*** Opening of TASK INPUTS ***

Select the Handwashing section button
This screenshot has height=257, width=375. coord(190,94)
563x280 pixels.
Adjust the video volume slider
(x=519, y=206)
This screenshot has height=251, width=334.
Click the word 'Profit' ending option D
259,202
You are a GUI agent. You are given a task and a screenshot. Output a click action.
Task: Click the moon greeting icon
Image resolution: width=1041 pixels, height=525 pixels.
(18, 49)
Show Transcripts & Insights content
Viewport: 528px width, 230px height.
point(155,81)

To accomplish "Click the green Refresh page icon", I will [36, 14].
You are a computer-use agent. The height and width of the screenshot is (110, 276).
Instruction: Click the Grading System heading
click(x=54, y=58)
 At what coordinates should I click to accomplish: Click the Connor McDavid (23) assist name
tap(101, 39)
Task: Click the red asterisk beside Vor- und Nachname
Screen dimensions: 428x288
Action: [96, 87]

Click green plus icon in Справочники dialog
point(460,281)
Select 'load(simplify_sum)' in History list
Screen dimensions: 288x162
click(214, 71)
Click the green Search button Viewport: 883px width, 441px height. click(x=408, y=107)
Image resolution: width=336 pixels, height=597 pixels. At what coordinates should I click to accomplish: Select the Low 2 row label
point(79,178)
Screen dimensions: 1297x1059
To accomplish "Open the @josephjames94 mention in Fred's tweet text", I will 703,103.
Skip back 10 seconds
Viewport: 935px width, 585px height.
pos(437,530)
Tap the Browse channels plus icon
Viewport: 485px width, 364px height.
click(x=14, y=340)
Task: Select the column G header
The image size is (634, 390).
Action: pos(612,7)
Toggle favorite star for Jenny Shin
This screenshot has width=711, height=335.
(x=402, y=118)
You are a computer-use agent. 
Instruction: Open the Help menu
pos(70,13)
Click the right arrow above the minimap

*** Close of TASK INPUTS ***

— ABOUT THIS EXERCISE —
Count the lines of the listing above in which the word "agent" appears; state only the count.

— EXERCISE SOLUTION —
3